Linn Winters: 24:45 Now going back, we already said, hey, what we're supposed to be getting right now is that this Jesus, this God, fully God fully man, come to Earth. He is exceptional, he is different than any other man who's ever walked the face of the earth. But the second thing is this, you ready? He is on an exceptional mission. Grab your bibles, go with me to The Book of John. If you closed your Bible, go all the way the back, start working to the left. If you didn't, if you still have them open, you can just kind of turn to the right, John chapter one. This is John, not John the baptist, John the disciple writing about this same moment, writing about the baptism of Jesus. He's going to fill us in a few more details. Okay, so here we go, this is John's account. John chapter one verse twenty nine, here's how John describes it, "The next day John the Baptist saw Jesus coming toward and he said, look." So he's in the middle of a sermon, he's saying, repent, get your heart's right, God's getting ready to do big things. And in the middle of this sermon, he stops, he goes, whoa, whoa, whoa, "Look, behold the lamb of God come to take away the sins of the world. This is the one I meant when I said a man who comes after me has surpassed me, because he was before me." That's an interesting statement when John says he was before me, because if you read the early pages of the gospels, you discover that John the Baptist is actually Jesus's cousin, and that John the Baptist is actually six months older than Jesus. So what does he mean when he says there's someone coming after me, who actually was before me? John is beginning to figure out the deity of Jesus, that Jesus is God come in the flesh. He has always been before me, even though he was physically born after me.

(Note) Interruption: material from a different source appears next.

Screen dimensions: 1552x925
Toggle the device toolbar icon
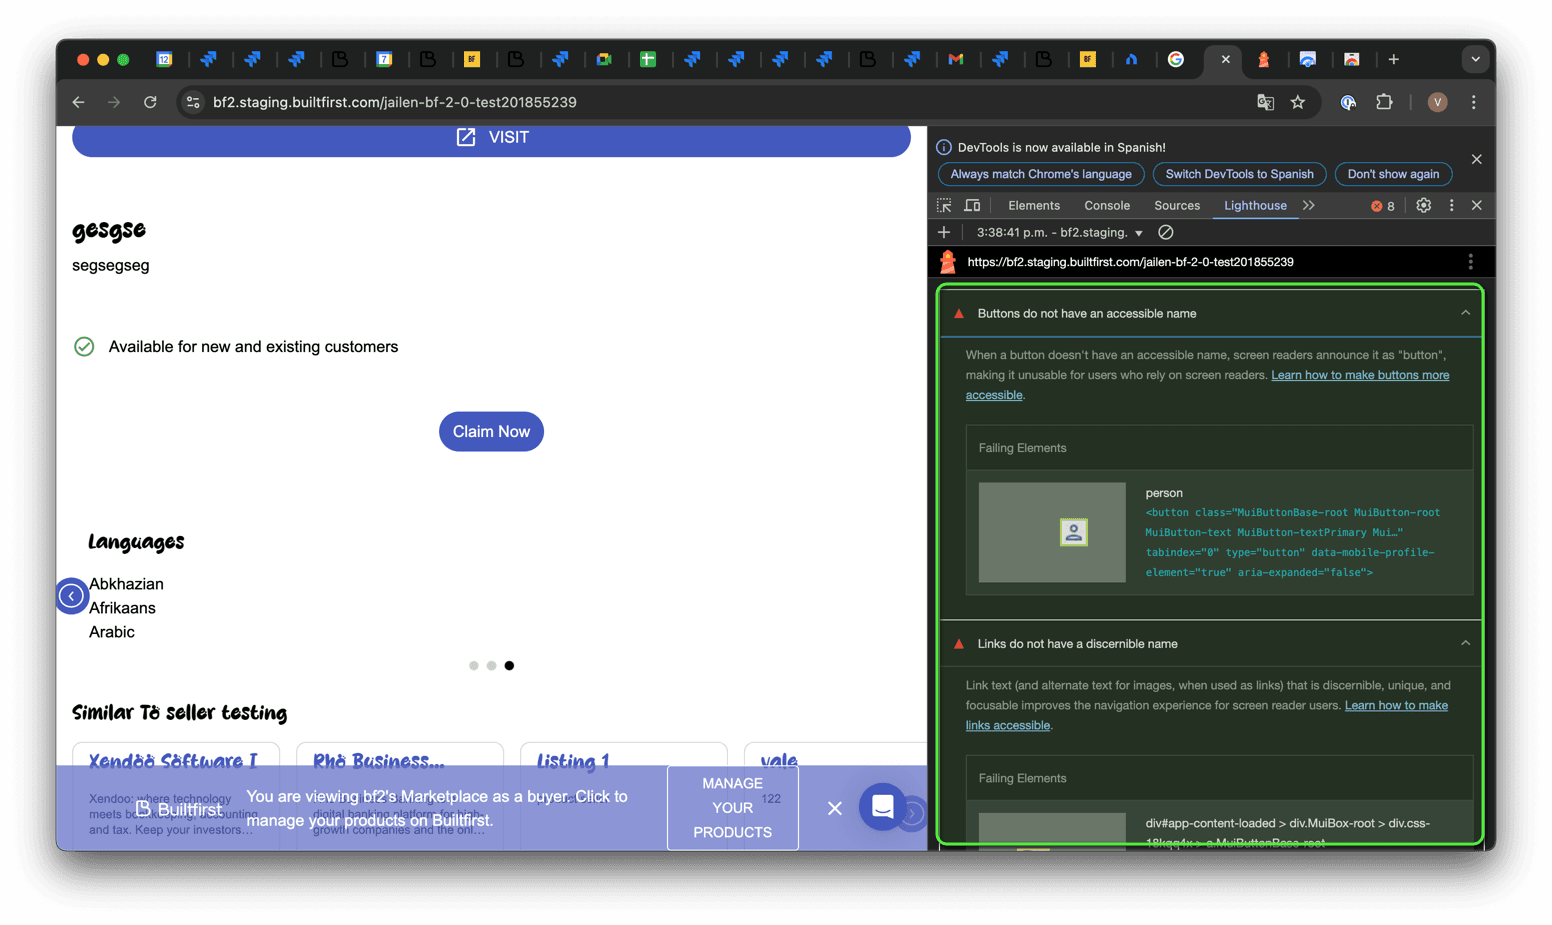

Linn Winters: 26:54 But that's not the coolest thing he says. Go back to the beginning, "The next day John saw Jesus coming toward him. He said, look, look, look, look, look, the lamb of God come to take away the sin of the world." Look, some of us who've grown up in church and we're familiar with this story. We go, I know a lamb is kind of symbolic of Jesus, you know, and the fact that he's going to go...No, no, no guys, it is much richer than that, forget what you know, and put yourself in the position of a first century God follower and understand what's been going on in their lives. So here's the deal, every single year on the day of Atonement, you were required to go to your herd, you had to pick out a lamb. That lamb had to be perfect, that lamb had to be your best lamb. And you take that lamb and you would take it to the temple. You would then hand the lamb over to the priest, and then you were required to watch as the priest slit the lamb's throat. And as the lamb bled out as a payment for your sin, you had to watch the innocent die for you. And here's the agreement that God had made, you'll bring your lamb every year. And when you do, when you bring that lamb by faith, I will close my eyes, I will wink at your sin for one year. I'll take that as an act of faith, and for one year I won't look on your sin. But at the end of the year I'll open my eyes again, and you'll be required to again go get a lamb, take it to the priest, watch them slit the throat, and watch that lamb die for you. This has been going on for 2000 years. They have been doing this every year of their life. Their fathers have been doing this every year of their life. Their fathers, fathers have been doing this. And their fathers grandfathers have been doing this for 2000 years. But there was a promise, and the promise was this. One day, one day, God will send his lamb, and he'll fix this forever. And then John stands and says, behold, the lamb of God come to take the sin of the world. The thing you could not do, the thing you had to repeat and repeat, he will fix.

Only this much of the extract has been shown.